At the end of today we went to Tel Aviv and the old city of Jaffa. I remember being in Jaffa 20 years ago and standing on a roof top looking out over the Mediterranean Sea while someone told the story of St. Peter praying on a roof top in Jaffa. While he was praying a sheet was lowered from heaven with animals of all sorts on it - both clean and unclean. A voice from heaven said, "Get up Peter, kill and eat." Peter protested that, as a Jew, he had never eaten anything unclean. The voice said, "What God has made clean, you must not profane." This happened three times and Peter went forth a changed man. The Christian mission and message of God's love to all went forth from that moment to all humankind both Jew and Gentile. Click here for picture from Jaffa.
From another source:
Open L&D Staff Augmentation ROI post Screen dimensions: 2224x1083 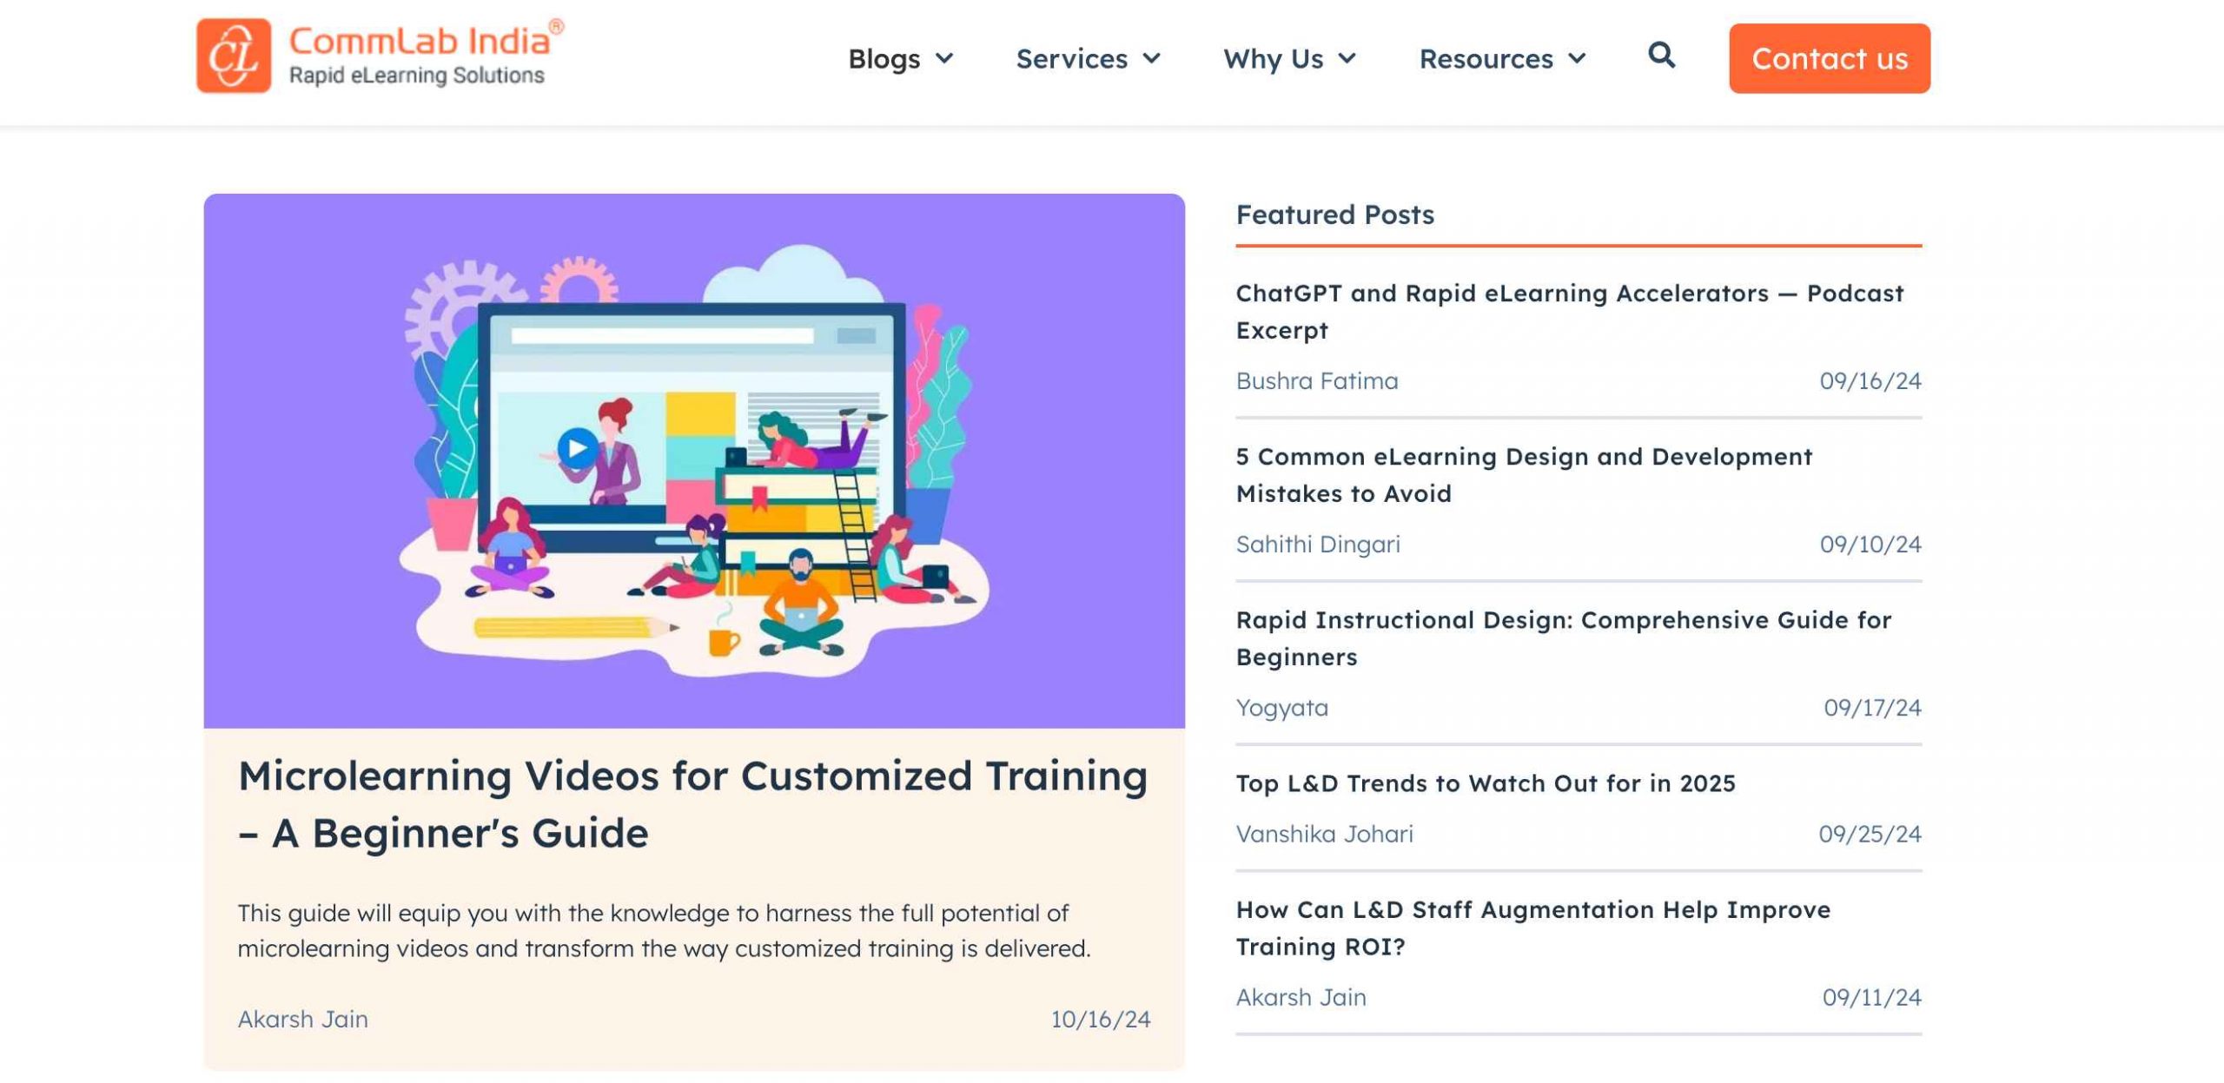pos(1532,928)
Today I had a different experience in Jaffa, which might not be that far from Peter's. We met with Eitan Bronstein with an organization called Zochrot. Zochrot is an organization of Israelis who are seeking to raise awareness about the Nakba. Nakba is the Arabic word for "catastrophe." It refers to the mass destruction and depopulation of Palestine in 1948, during the war that led to the founding of the state of Israel. Zochrot (this is the Hebrew word for "remembering") was organized in 1994. It seeks to find a just and workable resolution to the conflict between Israelis and Palestinians. Their working philosophy is that any resolution must be founded on the pursuit of equality for all people of the region, including the right of the refugees to return. The form and substance of this right of return will need to be worked out carefully and no doubt take many different forms. Eitan was clear that the understanding of how this might happen is not as clear as the need to work towards reconciliation. Achieving reconciliation will only be possible when people begin to recognize and talk about the Nakba. So hearing about this work reminded me of Peter's experience. "...What God has made clean, do not profane."